• **Soal untuk Dikerjakan**:
(1) Menurut bagian dokumen ini, sudut pandang masa lalu dipakai untuk analisis apa?
(2) Tuliskan ulang seluruh bagian dokumen ini dari "Bisa juga menggunakan" terus ke bawah hingga "benar atau salah?".
(3) Sebutkan semua sudut pandang waktu yang menurut bagian dokumen ini dapat digunakan untuk menganalisis pengalaman peserta.

• **Bagian Dokumen**:

Bisa juga menggunakan ilmu-ilmu sosial atau pakar dalam bidang yang terkait
dengan tema generatif untuk menganalisis pengalaman yang ada. Sudut pandang
yang dapat digunakan untuk menganalisis pengalaman-pengalaman peserta ialah
sudut pandang masa kini (alasan, penyebab, analisis sosial), masa lalu
(analisis sejarah), dan masa depan (imajinasi peserta). Dalam beberapa kasus,
G1 dan G2 dapat berjalan sekaligus.
Pada G2,
pemimpin dapat memberikan pertanyaan untuk mengajak peserta berefleksi.
Pertanyaannya dapat berupa
Apa yang selama ini mendorong anda
beribadah/apa motivasi anda beribadah?
Apakah menurut anda motivasi anda
beribadah selama ini benar atau salah?

• **Cuplikan Data**:
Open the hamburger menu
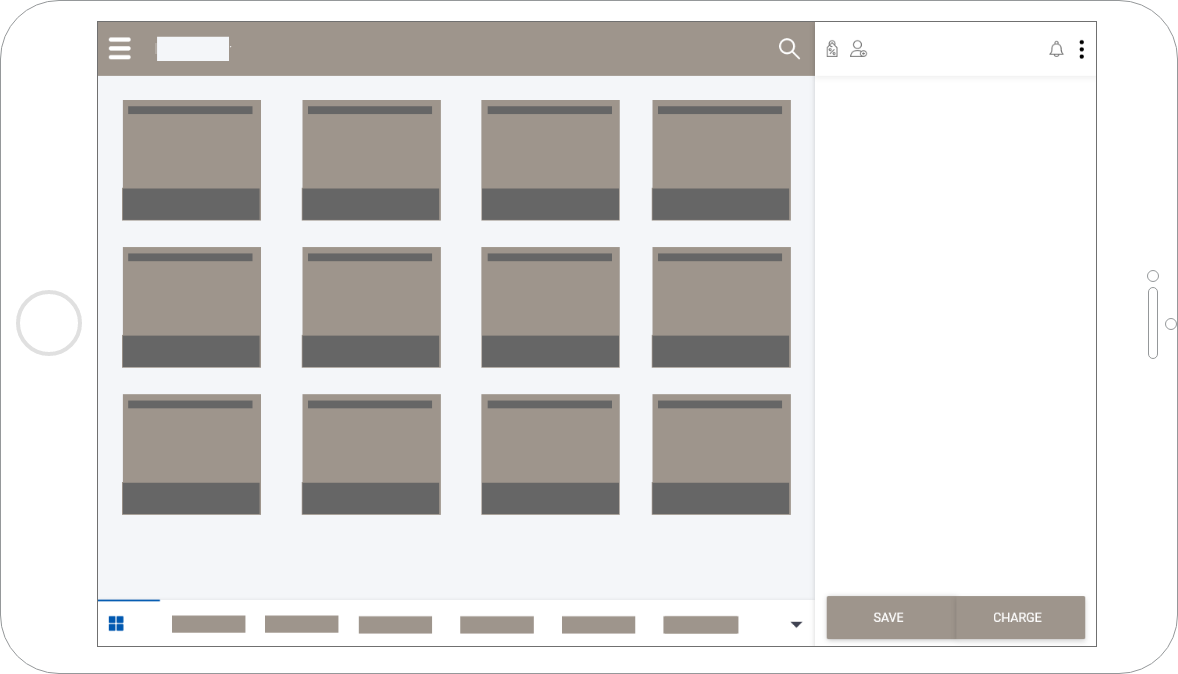1178x674 pixels. coord(119,48)
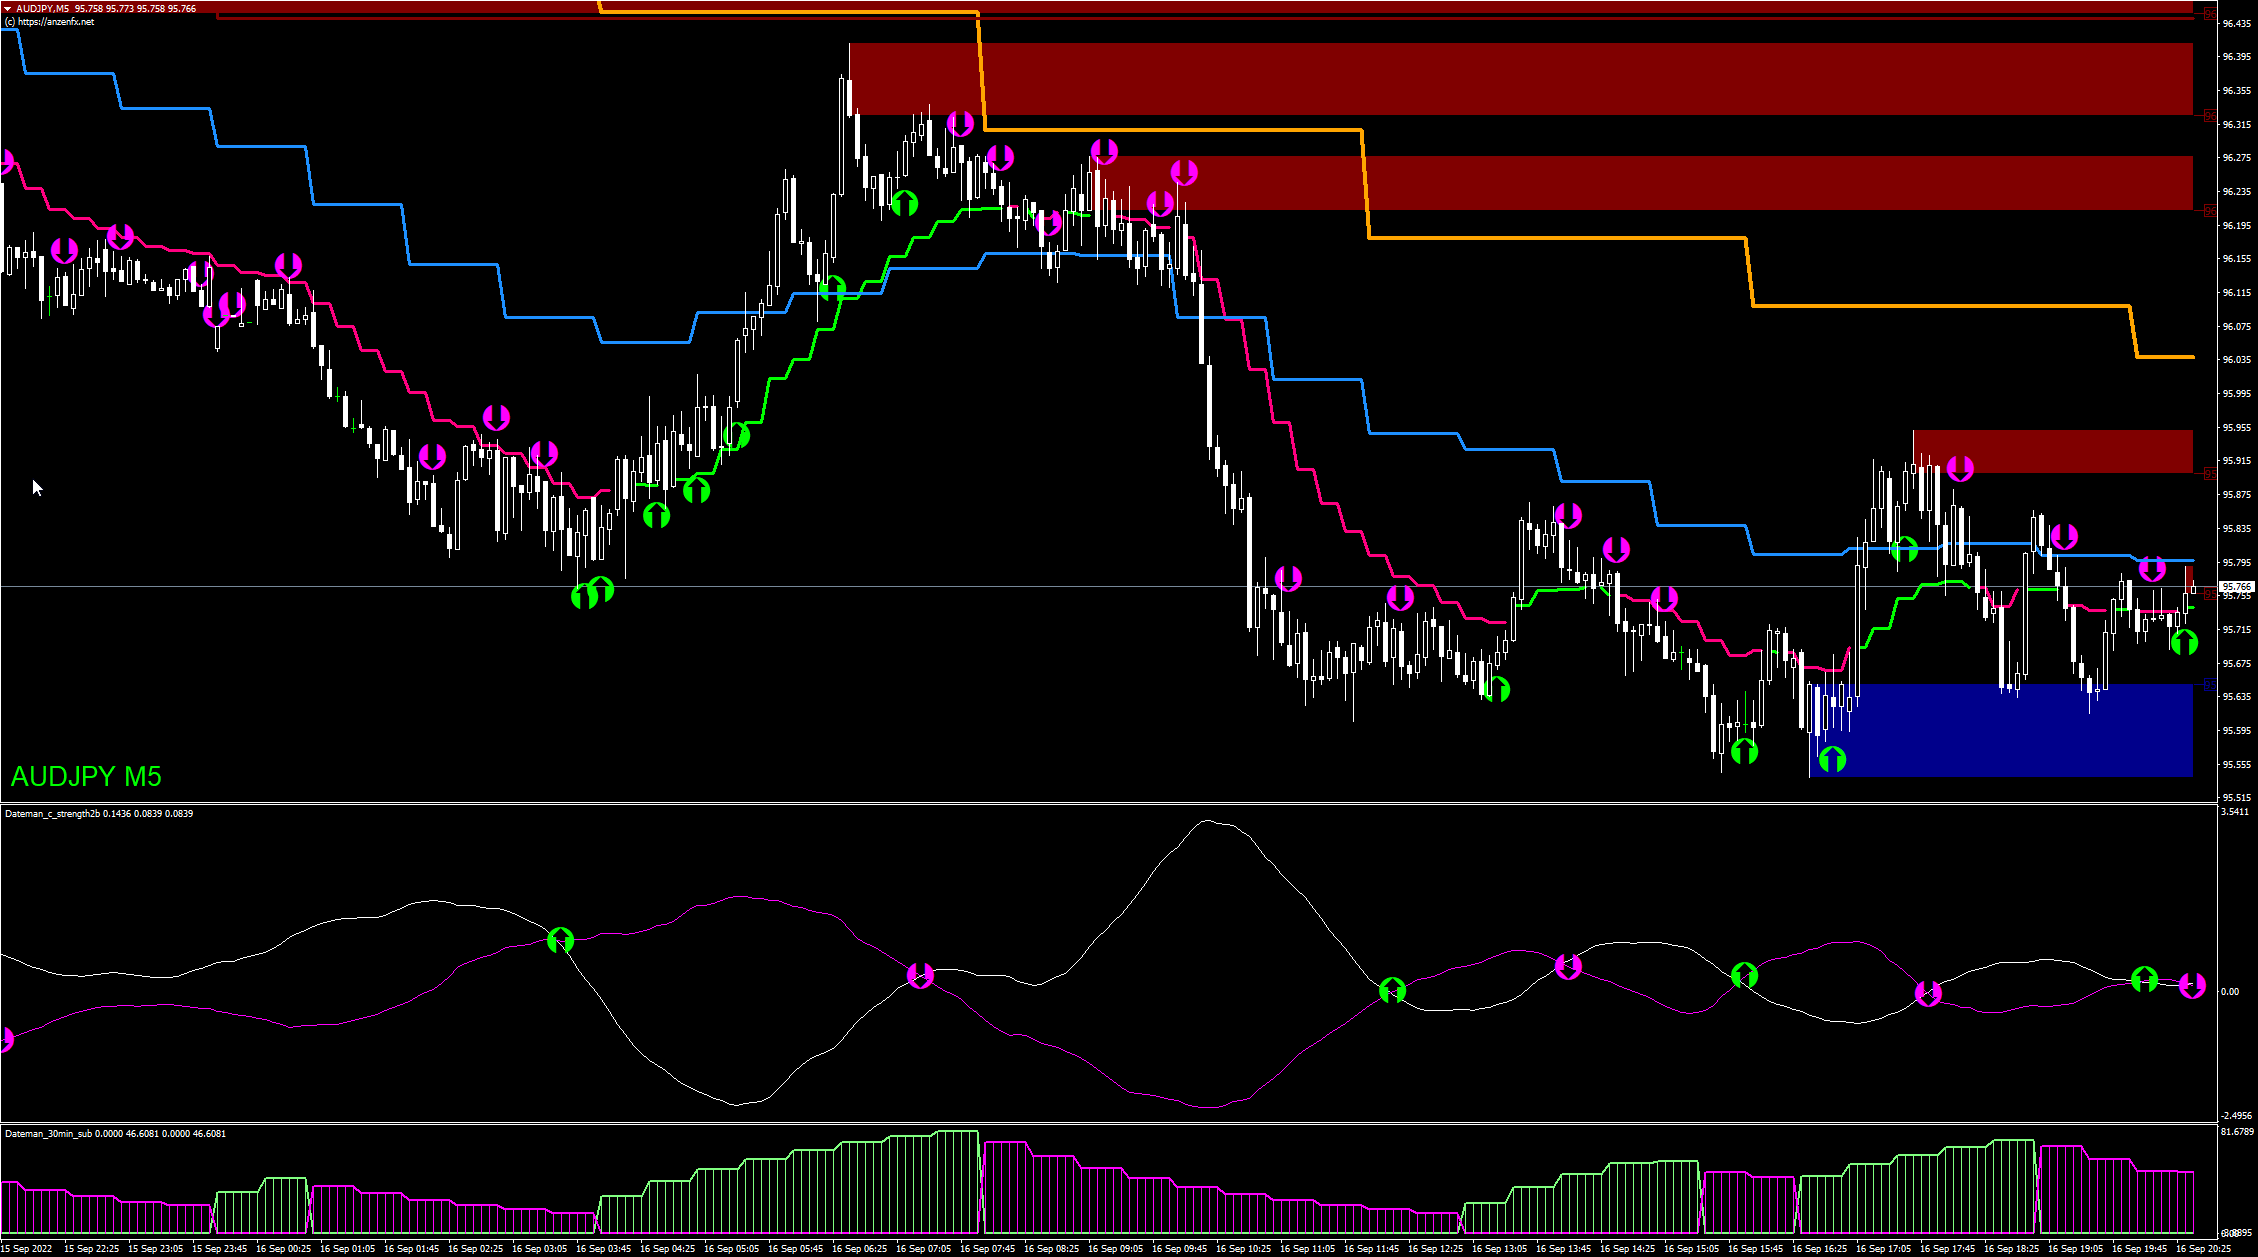Viewport: 2258px width, 1257px height.
Task: Click blue price tag at blue zone's edge
Action: 2210,685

• **Soal Terjawab**:
(1) Analisis sejarah.

(2)
Bisa juga menggunakan ilmu-ilmu sosial atau pakar dalam bidang yang terkait
dengan tema generatif untuk menganalisis pengalaman yang ada. Sudut pandang
yang dapat digunakan untuk menganalisis pengalaman-pengalaman peserta ialah
sudut pandang masa kini (alasan, penyebab, analisis sosial), masa lalu
(analisis sejarah), dan masa depan (imajinasi peserta). Dalam beberapa kasus,
G1 dan G2 dapat berjalan sekaligus.
Pada G2,
pemimpin dapat memberikan pertanyaan untuk mengajak peserta berefleksi.
Pertanyaannya dapat berupa
Apa yang selama ini mendorong anda
beribadah/apa motivasi anda beribadah?
Apakah menurut anda motivasi anda
beribadah selama ini benar atau salah?

(3) Masa kini, masa lalu, dan masa depan.